Sin embargo, la cuestión es lo suficientemente peliaguda como para detenerse en ella. Escribo estas líneas como alegre colaborador del Ministerio de CTXT (sea lo que signifique eso), pero también como artista visual: soy dibujante profesional de tebeos, así que, por mucho que me pese, el uso indiscriminado de IAs generativas atenta contra mi integridad ética, mi sistema de valores fundamentales y, lo que es más importante, mi bolsillo. Les invito a acompañarme por esta breve disertación que, a lo largo de un par de puntos, pretende demostrar por qué deberíamos empezar a quemar servidores y dejarnos de tantas zarandajas.

Datos aportados →
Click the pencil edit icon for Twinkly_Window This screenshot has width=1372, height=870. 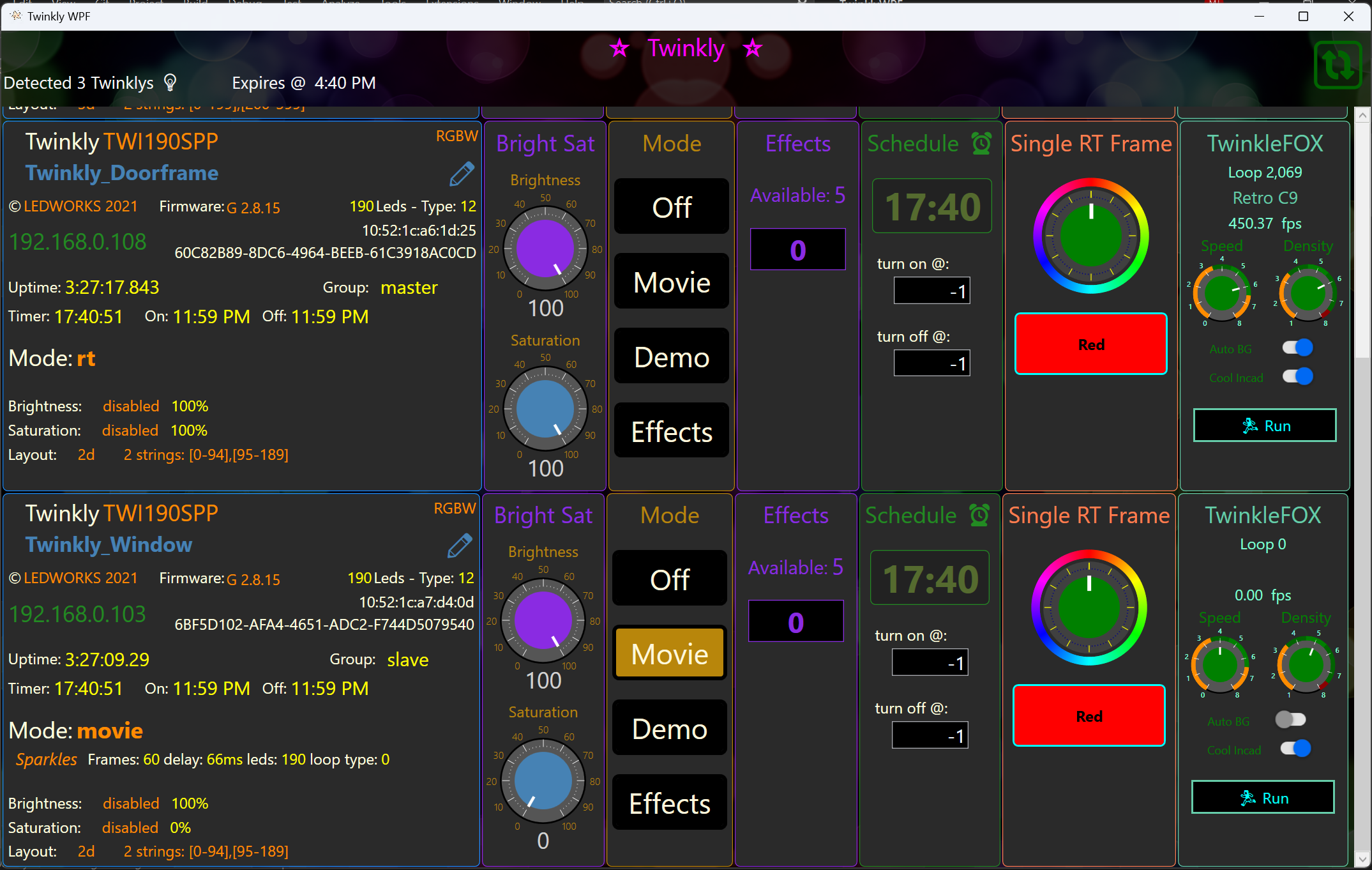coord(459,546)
==
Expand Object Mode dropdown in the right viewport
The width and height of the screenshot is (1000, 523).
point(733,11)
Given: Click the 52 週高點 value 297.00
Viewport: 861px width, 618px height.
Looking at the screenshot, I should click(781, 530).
--
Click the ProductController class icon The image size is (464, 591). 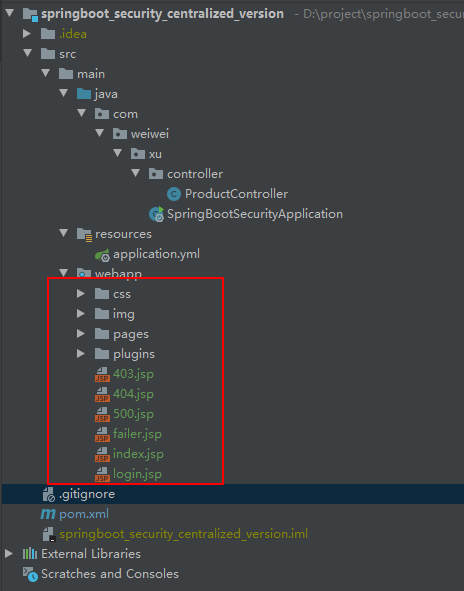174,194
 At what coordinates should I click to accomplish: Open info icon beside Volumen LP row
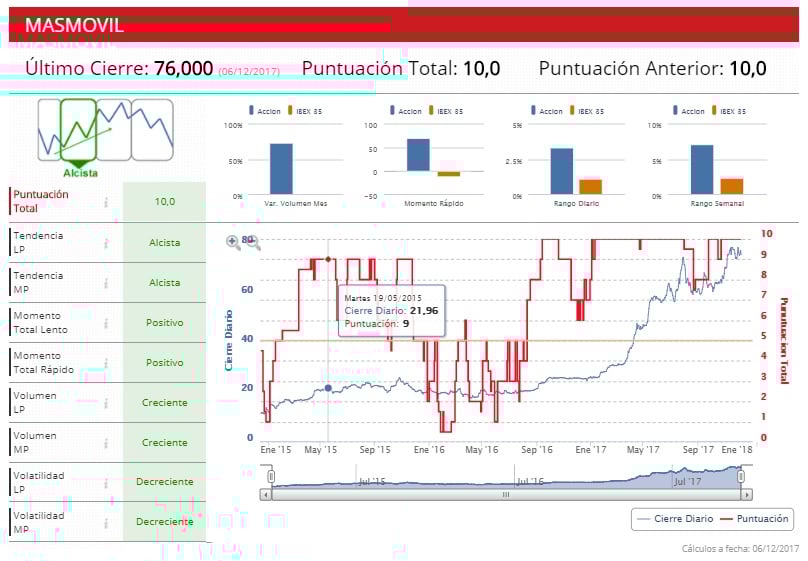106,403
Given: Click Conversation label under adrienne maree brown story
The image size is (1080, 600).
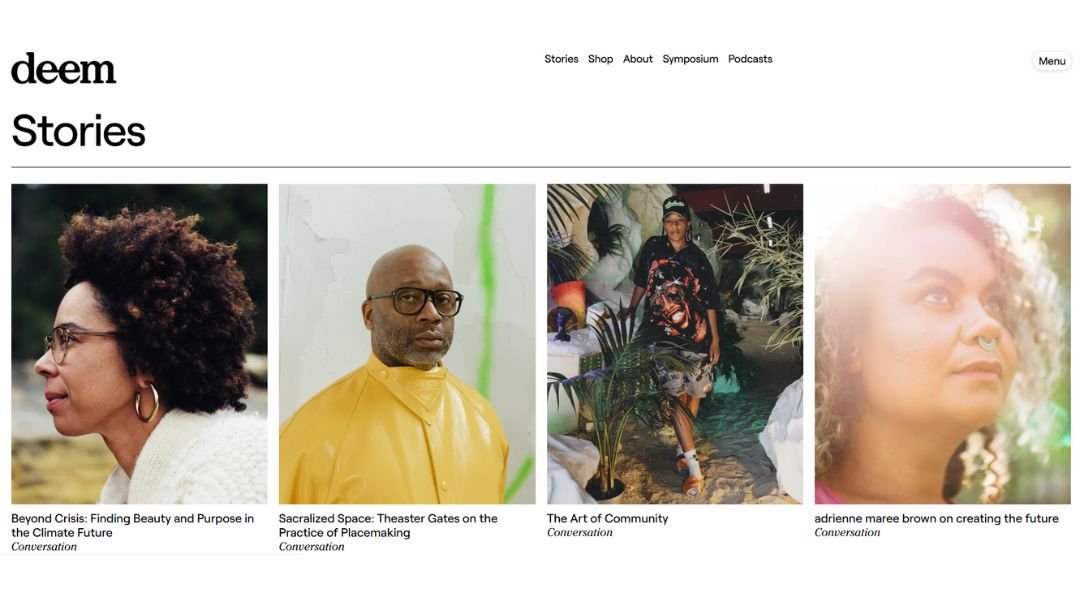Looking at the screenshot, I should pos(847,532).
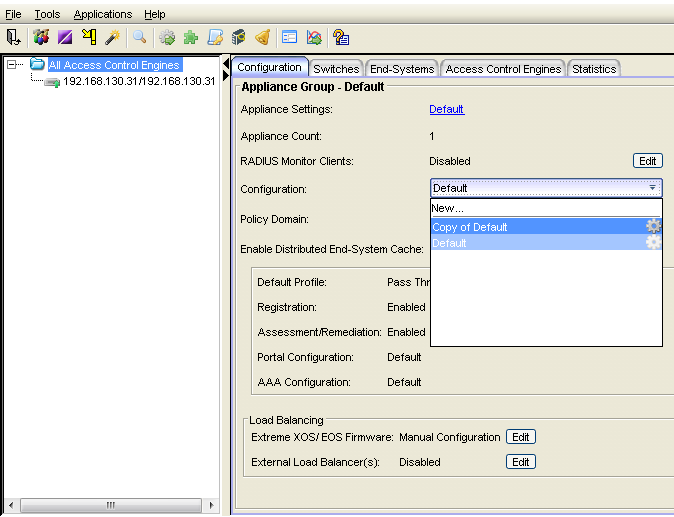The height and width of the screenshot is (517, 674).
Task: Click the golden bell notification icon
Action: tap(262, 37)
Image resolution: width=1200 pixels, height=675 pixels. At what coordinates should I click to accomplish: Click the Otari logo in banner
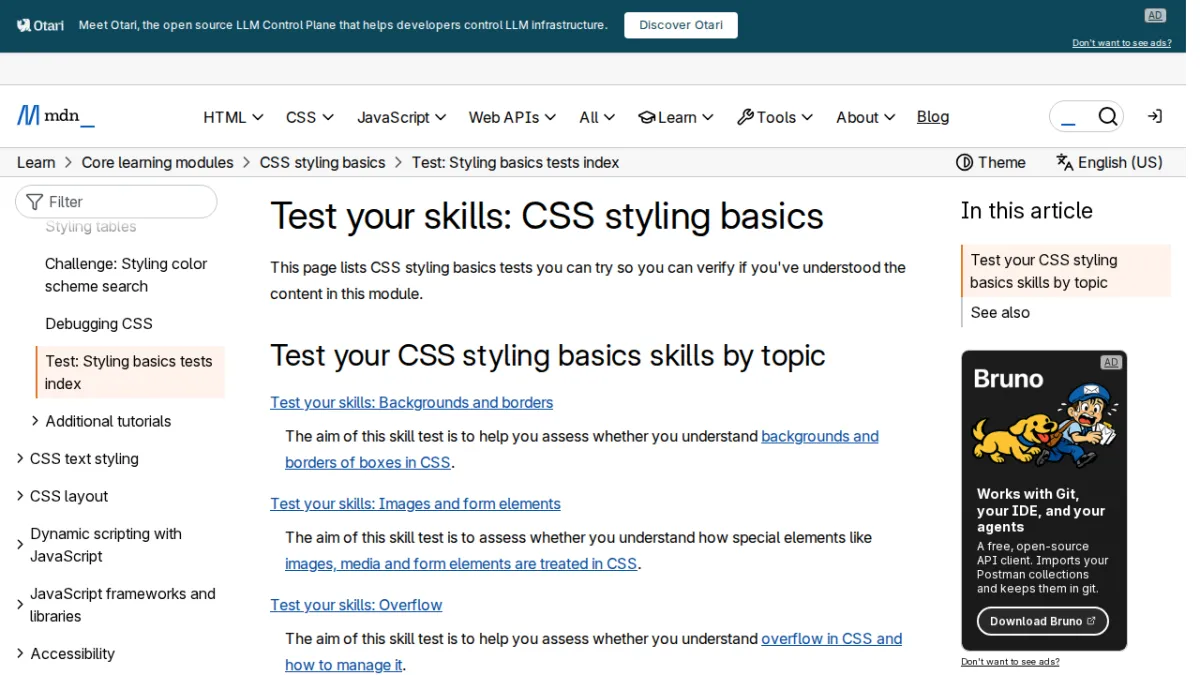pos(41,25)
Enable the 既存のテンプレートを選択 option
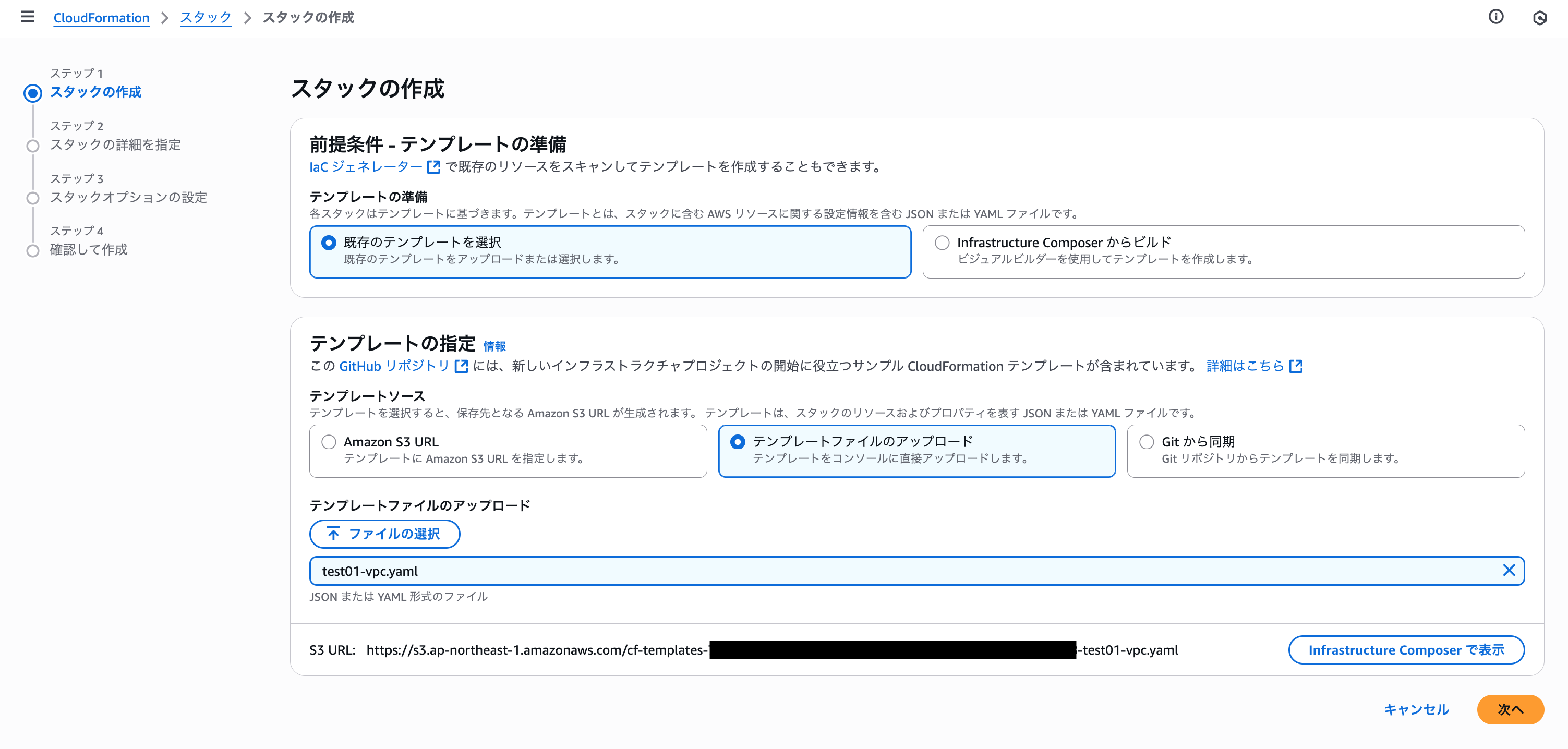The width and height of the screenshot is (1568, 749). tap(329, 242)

Tarea propuesta 1 → Indica si cada afirmación concuerda con el extracto sobre las IA generativas, respondiendo sí o no y citando literalmente las palabras del extracto que lo deciden: (a) El autor se dedica profesionalmente al dibujo de tebeos. (b) El autor sostiene que el uso indiscriminado de IA generativas no afecta a su economía. (c) La disertación anunciada se organiza en un par de puntos.
Tarea propuesta 2 → Prolonga el extracto sobre las IA generativas con un párrafo que desarrolle el primero de los puntos anunciados, con el mismo tono y en primera persona.

Respuesta escrita 1 →
(a) Sí: «soy dibujante profesional de tebeos».
(b) No: «el uso indiscriminado de IAs generativas atenta contra mi integridad ética, mi sistema de valores fundamentales y, lo que es más importante, mi bolsillo».
(c) Sí: «a lo largo de un par de puntos».

Respuesta escrita 2 →
1.El ruido
Internet es un monstruo informe que necesita ser alimentado de forma permanente, sin pausa, a cada segundo. Porque todo no está en la red, siempre cabe añadir algo más. Las redes sociales han perfeccionado este sistema de pesadilla donde no queda margen para el aburrimiento; los mensajes, las fotos, los vídeos se suceden uno tras otro, seleccionados y filtrados convenientemente a través de nuestras preferencias y por incontables algoritmos que empaquetan la realidad de acuerdo con nuestra capacidad de atención y, esto es importante, gasto. Tiempo y dinero, dos vectores que se convierten en los pilares centrales del consumo cultural. Siempre valdrá más quien más contenido genere durante más tiempo. Y aquí es donde entra la IA y su anhelada promesa, que cualquiera puede convertirse en un artista (un generador) de manera inmediata, sólo hace falta teclear un prompt en un ordenador o dispositivo digital y así aparecerá ante nuestros ojos aquello que queramos ver representado (de aquella manera, claro está). A todos los que se encuentren cautivados por este argumento, me permito hacerles una advertencia: el uso de IA es moralmente inaceptable. Todo esto, claro, si a alguien le importa aún la moralidad.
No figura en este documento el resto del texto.